Ich schilder euch einfach mal das vorhaben, vielleicht könnt ihr mir ja zu den punkten sagen in wie weit die Funktion im 
Betriebssystem Windows NT und auf den Workstations vorhanden ist und ob weitere software notwendig ist, und was die kostet.
Ich bin im Netzwerkbereich noch nicht ganz so erfahren aber ich versuche mich da einzuarbeiten, deshalb bin ich euch sehr dankbar 
leute hier dann die ein oder anderen tipps posten könnten 

Software: Windows NT als Server und auf den Workstations Windows 98

Hardware 15 Worksations, und einen Server.

Weiter: Also es soll quasi im Stil eines Schulnetzwerkes werden, wo es 15 Rechner, für die Anwender /Schüler/ gibt, die sich dann anmelden können und 
je nach dem was für rechte sie besitzen, andere Programme sehen. oder aber alle sehen eine einheitliche oberfläche mit den Standard programmen, 
Word, Excel, PPT, Accses, IE. aber es muss möglich sein immer wieder neue programme zu installieren, jedoch einheitlich und nicht auf allen worksations 

weiterhin sollten alle rechner internet zugriff besitzen, drucken können..

ein rechner in dem verbund sollte dann quasi der "lehrer" rechner sein, der die u.U. steuern/sperren kann, wenn das möglich wäre.


Un dann noch der Server... besteht da die möglichkeit, den von zu Hause "anzusprechen" um nicht immer vorort sein zu müssen?
macht es sinn einen externen router anzuschließen? und wenn ja wie verläuft dann die entsprechende verkabelung? erst alles zum server und dann zum router, der am modem sitzt?


wäre super wenn ihr die ein oder andere frage aufgreifen könntet

danke


----------



## danielweyer (16. April 2005)

hi

also erstmal: für ein schulnetzwerk win nt und 98 ... oha.... 
das was du vorhast würde eher und einfacher mit 2000 Professional funktionieren (gibt billige Lizenzen für Schulen...) 
das mit der Kontrolle wäre zb mit vnc möglich, kommt drauf an wie weit kontrolliert werden soll... den server von zu hause zu steuern geht, lädt aber hacker und computzerbegeisterte kids ein... 
wie sieht denn die hardware aus?


----------



## MCIglo (16. April 2005)

Man könnte die Fernwartung z.B. über eine VPN-Verbindung realisieren.
Aber: warum bist du für dieses Proekt verantwortlich, wenn du doch offensichtlich keine Ahnung hast? Besorgt euc lieber ne kleine Firma, die euch das richtig aufbaut.

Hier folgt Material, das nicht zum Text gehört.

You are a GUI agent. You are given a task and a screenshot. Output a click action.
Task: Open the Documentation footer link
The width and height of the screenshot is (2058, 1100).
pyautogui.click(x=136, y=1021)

Vor allem auch, um die Gefahr von Scriptkiddies zu bannen!


----------



## danielweyer (16. April 2005)

...da hast du recht...

An welcher Schule soll das Netzwerk denn eingerichtet werden, Grundschule oder höher Schule? Wo ist die Schule? Es gibt viele kleine und günstige Frimen die so etwas schnell und gut machen können... 

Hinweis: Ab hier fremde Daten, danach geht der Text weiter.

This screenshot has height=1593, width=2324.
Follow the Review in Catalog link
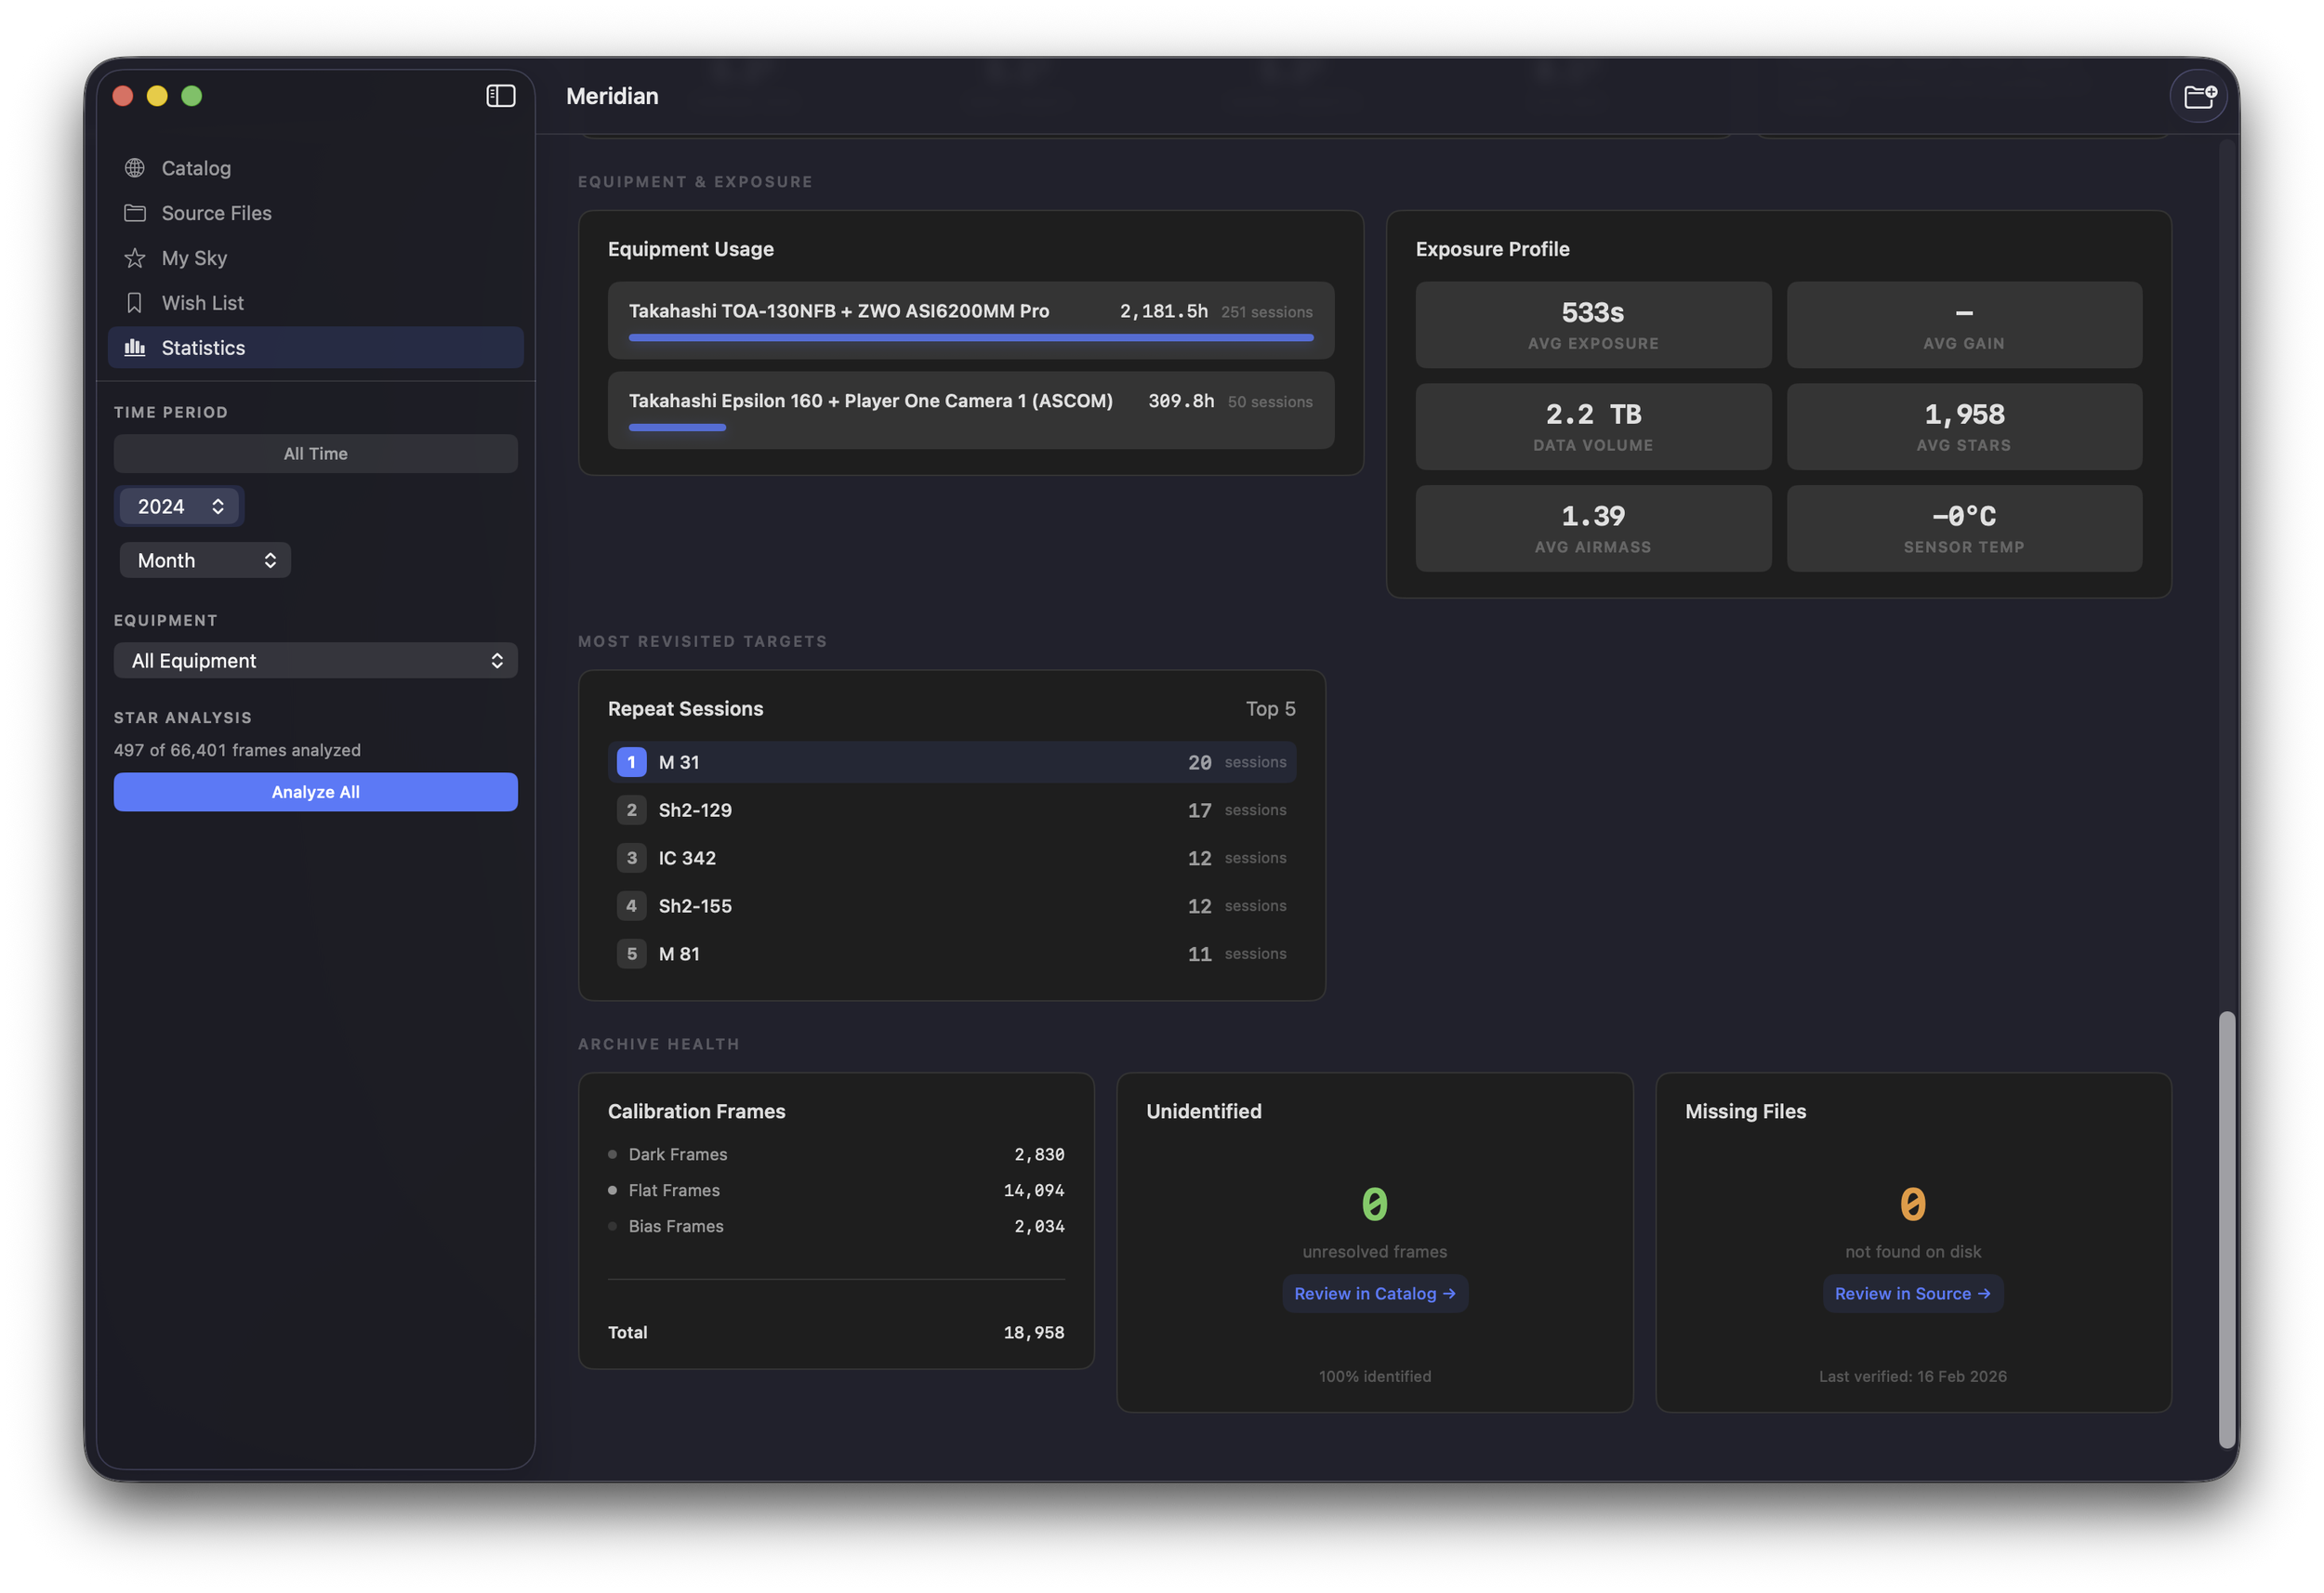coord(1375,1293)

ich denke das sollte man vorher mal richtig besprechen...


----------



## MCIglo (16. April 2005)

danielweyer hat gesagt.:
			
		

> ...da hast du recht...
> 
> An welcher Schule soll das Netzwerk denn eingerichtet werden, Grundschule oder höher Schule? Wo ist die Schule? Es gibt viele kleine und günstige Frimen die so etwas schnell und gut machen können...
> 
> ich denke das sollte man vorher mal richtig besprechen...


Du weißt aber schon, das staatliche oder städtische Einrichtungen (was Schulen i.d.R. sind) das ganze über Ausschreibungen machen müssen und sich nicht von vornherein auf einen Partner festlegen dürfen?


----------



## Dennis Wronka (16. April 2005)

Sollte sowas nicht vielleicht ueber die Schulverwaltungsbehoerde laufen?
Im Bezirk Duesseldorf war das die Bezirksregierung, ob das deutschlandweit so ist weiss ich nicht, aber ich kann's mir vorstellen.


----------



## danielweyer (18. April 2005)

hi,
weiss ich sehr wohl, kenn mich da ien wenig aus, haben bei uns in der schule ein ziemlich großes netzwerk mit an die 100 rechner im netz... 

am besten würden die eine firma beauftragen, meist gibt es an schule auch fördervereine die wären da sinnvoller...


----------